= WHAT IS REQUIRED =
When a line of the listing below has the string "input" in it, copy that line.
---------------
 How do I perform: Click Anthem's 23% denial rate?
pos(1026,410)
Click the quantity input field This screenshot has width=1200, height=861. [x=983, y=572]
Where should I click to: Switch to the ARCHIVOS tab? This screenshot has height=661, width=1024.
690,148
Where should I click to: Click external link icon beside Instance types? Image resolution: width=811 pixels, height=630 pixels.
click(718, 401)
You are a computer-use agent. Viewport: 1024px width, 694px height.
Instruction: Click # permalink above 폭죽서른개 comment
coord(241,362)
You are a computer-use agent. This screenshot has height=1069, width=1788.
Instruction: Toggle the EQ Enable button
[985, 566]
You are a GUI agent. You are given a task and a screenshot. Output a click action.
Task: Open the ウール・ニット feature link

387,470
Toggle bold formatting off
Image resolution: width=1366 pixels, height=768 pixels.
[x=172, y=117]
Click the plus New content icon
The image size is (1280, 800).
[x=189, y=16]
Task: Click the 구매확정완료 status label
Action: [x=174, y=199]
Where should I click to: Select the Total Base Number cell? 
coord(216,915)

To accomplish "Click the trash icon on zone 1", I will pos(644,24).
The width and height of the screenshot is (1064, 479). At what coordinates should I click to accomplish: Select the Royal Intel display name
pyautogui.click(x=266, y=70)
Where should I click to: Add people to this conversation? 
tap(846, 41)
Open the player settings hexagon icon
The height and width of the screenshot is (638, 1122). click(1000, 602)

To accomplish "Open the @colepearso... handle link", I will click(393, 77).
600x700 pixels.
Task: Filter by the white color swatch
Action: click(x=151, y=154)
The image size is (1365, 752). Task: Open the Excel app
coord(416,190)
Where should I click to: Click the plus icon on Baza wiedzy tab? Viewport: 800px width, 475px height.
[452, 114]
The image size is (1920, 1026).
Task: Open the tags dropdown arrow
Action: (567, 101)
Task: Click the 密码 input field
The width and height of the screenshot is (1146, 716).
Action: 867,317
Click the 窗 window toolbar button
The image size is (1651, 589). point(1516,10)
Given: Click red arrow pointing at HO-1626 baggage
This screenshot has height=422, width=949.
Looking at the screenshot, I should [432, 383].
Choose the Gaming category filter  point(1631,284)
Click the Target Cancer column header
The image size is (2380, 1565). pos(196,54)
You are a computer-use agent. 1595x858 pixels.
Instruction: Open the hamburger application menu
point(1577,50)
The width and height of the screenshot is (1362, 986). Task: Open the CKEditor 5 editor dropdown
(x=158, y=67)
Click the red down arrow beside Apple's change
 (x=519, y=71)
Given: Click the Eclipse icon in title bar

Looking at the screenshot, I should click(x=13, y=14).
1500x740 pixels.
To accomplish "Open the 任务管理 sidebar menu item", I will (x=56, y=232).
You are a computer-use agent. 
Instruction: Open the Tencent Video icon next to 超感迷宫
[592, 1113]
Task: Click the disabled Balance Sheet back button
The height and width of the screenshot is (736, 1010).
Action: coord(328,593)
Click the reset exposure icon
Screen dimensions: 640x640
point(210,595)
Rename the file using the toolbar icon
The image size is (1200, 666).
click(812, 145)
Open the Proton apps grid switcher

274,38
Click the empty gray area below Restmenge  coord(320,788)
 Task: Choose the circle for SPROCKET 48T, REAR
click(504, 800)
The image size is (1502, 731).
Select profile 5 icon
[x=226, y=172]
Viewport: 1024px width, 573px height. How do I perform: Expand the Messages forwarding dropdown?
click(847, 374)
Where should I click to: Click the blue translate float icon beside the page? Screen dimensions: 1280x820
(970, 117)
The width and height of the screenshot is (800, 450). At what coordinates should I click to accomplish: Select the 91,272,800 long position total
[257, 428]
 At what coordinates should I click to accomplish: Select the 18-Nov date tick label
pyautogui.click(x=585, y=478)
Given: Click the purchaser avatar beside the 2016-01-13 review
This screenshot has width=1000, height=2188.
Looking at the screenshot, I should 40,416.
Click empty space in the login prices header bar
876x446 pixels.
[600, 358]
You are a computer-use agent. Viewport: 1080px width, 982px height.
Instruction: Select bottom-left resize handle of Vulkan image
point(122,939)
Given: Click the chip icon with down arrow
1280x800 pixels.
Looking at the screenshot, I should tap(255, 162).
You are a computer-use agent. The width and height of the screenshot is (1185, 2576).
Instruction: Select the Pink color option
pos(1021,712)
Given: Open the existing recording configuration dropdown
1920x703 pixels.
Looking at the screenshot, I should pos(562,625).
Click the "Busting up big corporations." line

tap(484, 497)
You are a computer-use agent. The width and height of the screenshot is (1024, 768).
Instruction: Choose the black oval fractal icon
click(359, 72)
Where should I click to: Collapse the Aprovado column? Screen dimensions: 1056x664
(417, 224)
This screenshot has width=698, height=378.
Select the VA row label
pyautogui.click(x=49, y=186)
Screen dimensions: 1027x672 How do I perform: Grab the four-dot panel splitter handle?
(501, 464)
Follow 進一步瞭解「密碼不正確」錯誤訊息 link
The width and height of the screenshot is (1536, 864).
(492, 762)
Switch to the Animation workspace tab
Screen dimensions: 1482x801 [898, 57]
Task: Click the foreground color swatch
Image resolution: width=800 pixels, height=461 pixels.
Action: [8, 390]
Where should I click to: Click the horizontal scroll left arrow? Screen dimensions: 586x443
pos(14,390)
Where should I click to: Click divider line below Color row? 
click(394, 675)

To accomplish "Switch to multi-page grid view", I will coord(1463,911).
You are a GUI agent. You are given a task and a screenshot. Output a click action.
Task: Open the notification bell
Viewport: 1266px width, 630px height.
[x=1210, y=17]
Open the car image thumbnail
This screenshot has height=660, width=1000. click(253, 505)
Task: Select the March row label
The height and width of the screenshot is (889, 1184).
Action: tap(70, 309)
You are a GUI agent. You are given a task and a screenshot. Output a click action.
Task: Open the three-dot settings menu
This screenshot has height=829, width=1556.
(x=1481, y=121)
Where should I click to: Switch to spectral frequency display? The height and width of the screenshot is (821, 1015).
---------------
= TASK SOLUTION =
Click the quantity input field This screenshot has width=1200, height=861. [x=983, y=572]
Task: Click the 密码 input field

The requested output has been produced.